Background: Hematopoietic stem cells are able to regenerate hematopoiesis in all of its lineages. They are clinically used in transplantation of bone marrow or peripheral blood stem cells (PBSC) in patients with diagnosis of leukemia or lymphoma. While amount of hematopoietic stem cells is critical for the long-term engraftment, the amount of progenitor and precursor cells can influence time to engraftment, and it is critical for duration of neutropenia after transplantation. The methods of expansion of hematopoietic stem cells could reduce time to engraftment and decrease the risk of early post-transplant complications.

Methods: Authors analyzed expansion of enriched hematopoietic stem cells (HSC), selected by immunomagnetic separation of Lin cells from PBSC, in the culture of serum-free medium in vitro with all combinations of 5 cytokines (SCF, Flt-3-L, IL-3, IL-6, TPO) with and without G-CSF. Cell counts, morphology, immunophenotyping, and CFU-GM and CFU-Meg cultures were performed.

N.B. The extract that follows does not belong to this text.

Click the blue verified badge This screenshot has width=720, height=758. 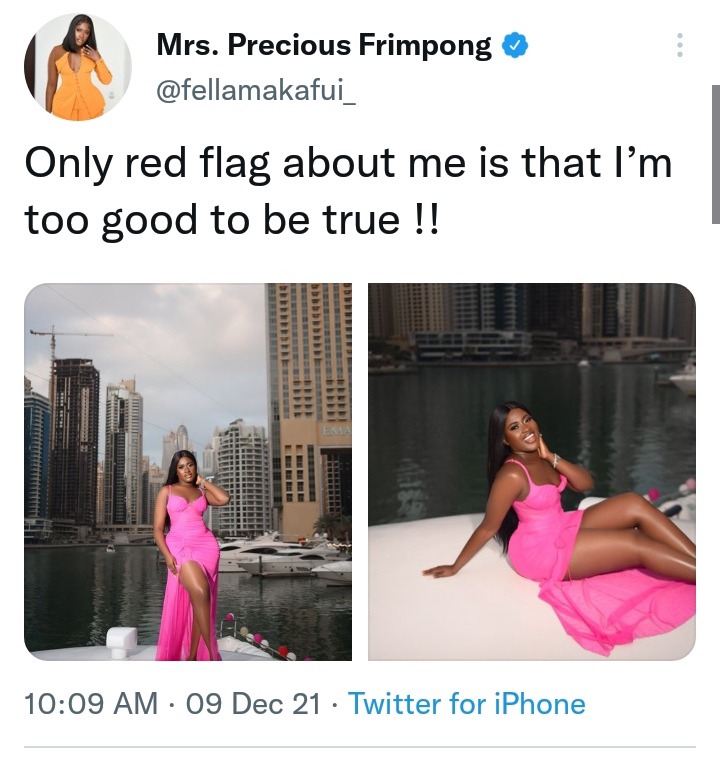pyautogui.click(x=515, y=46)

Clinical transplantation protocol based on these results was developed. 10 patients with diagnosis of non-Hodgkin’s or Hodgkin’s lymphoma indicated for autologous transplantation, who signed the informed consent, were enrolled into the protocol. Except of standard PBSC graft, additional cells were collected, Lin cells were selected by immunomagnetic separation, frozen and stored at Tissue bank. At day -14, Lin cells were thawed and expanded in culture of serum-free medium with cytokines SCF, Flt-3-L, IL-3, IL-6 and G-CSF. Patients received high-dose chemotherapy regimen BEAM from day −7 to day −2. Progenitor cells expanded ex vivo in culture from Lin cells were infused at day 0, following transplantation of PBSC. Patients were monitored, blood counts were performed, side effects were observed, and times to engraftment in granulocytes and platelets were calculated.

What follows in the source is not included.